(Records from a data source)
== Segment start ==

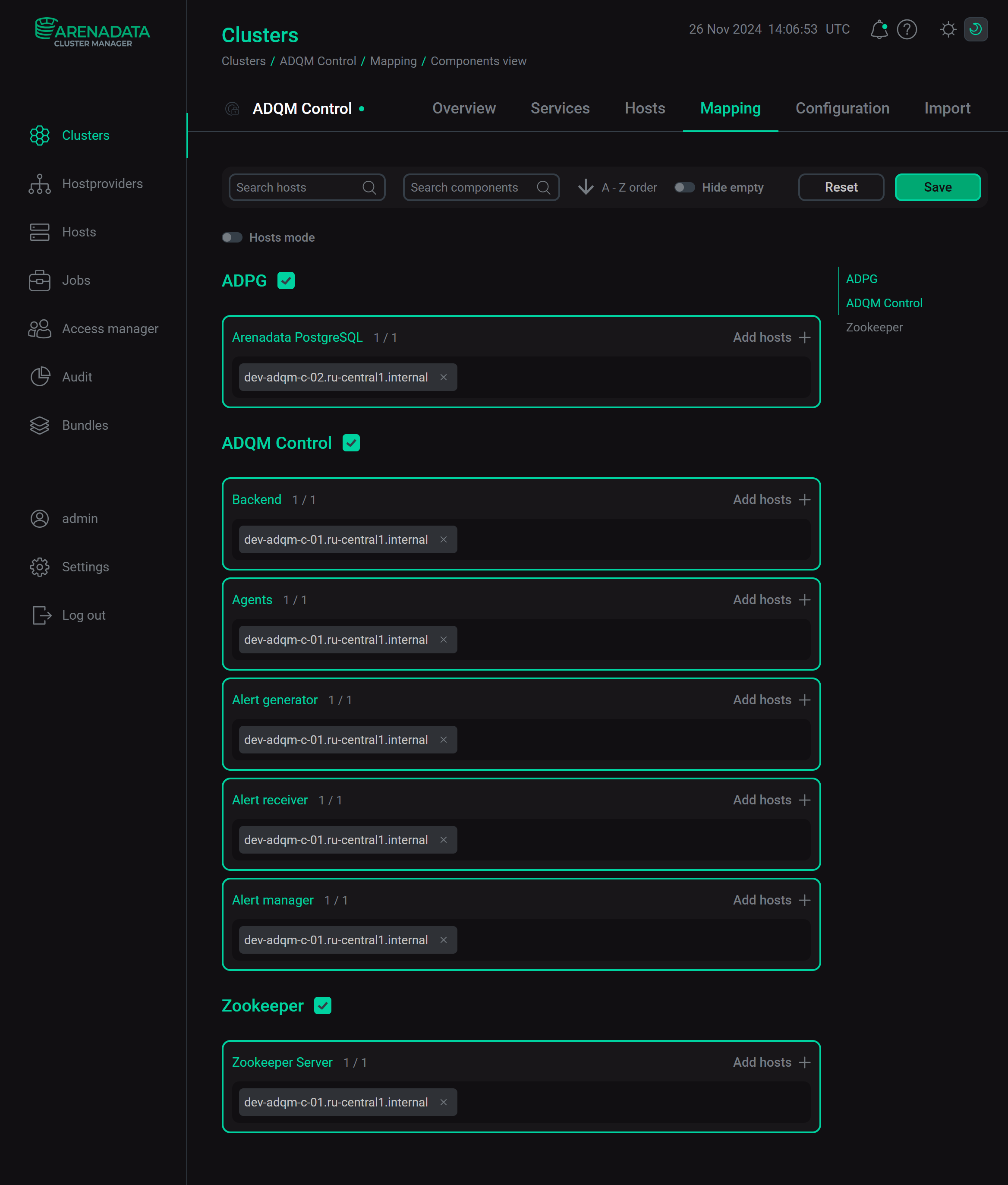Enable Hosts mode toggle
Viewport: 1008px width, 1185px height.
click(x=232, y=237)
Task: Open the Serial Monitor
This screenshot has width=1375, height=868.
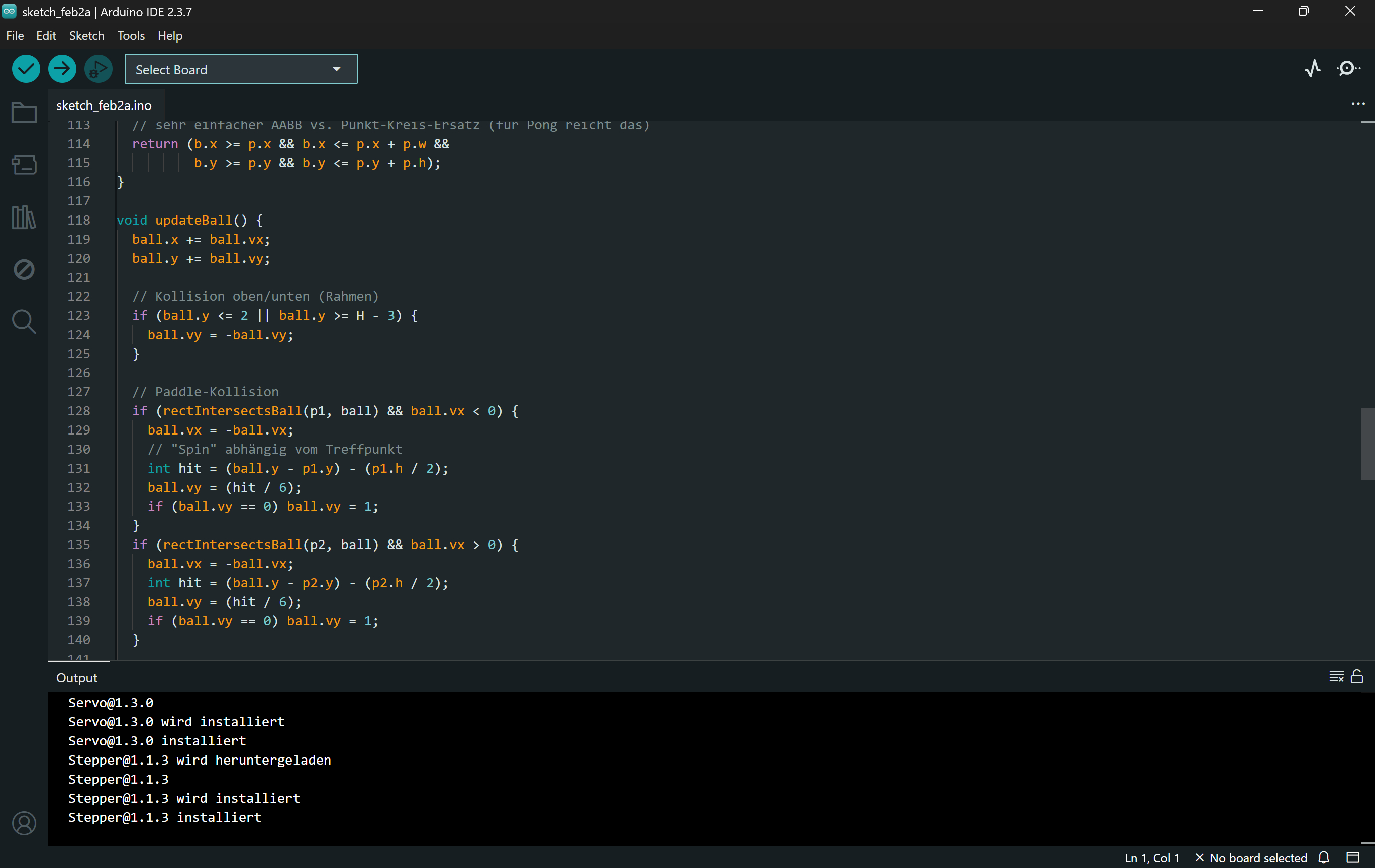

== Segment end ==

WHAT TO WORK ON: In the records above, the lines from the one containing "Task: Open the Serial Monitor" through the last line are to be written out exactly, both ends included and pictures omitted.

ANSWER TO THE PROBLEM:
Task: Open the Serial Monitor
This screenshot has width=1375, height=868.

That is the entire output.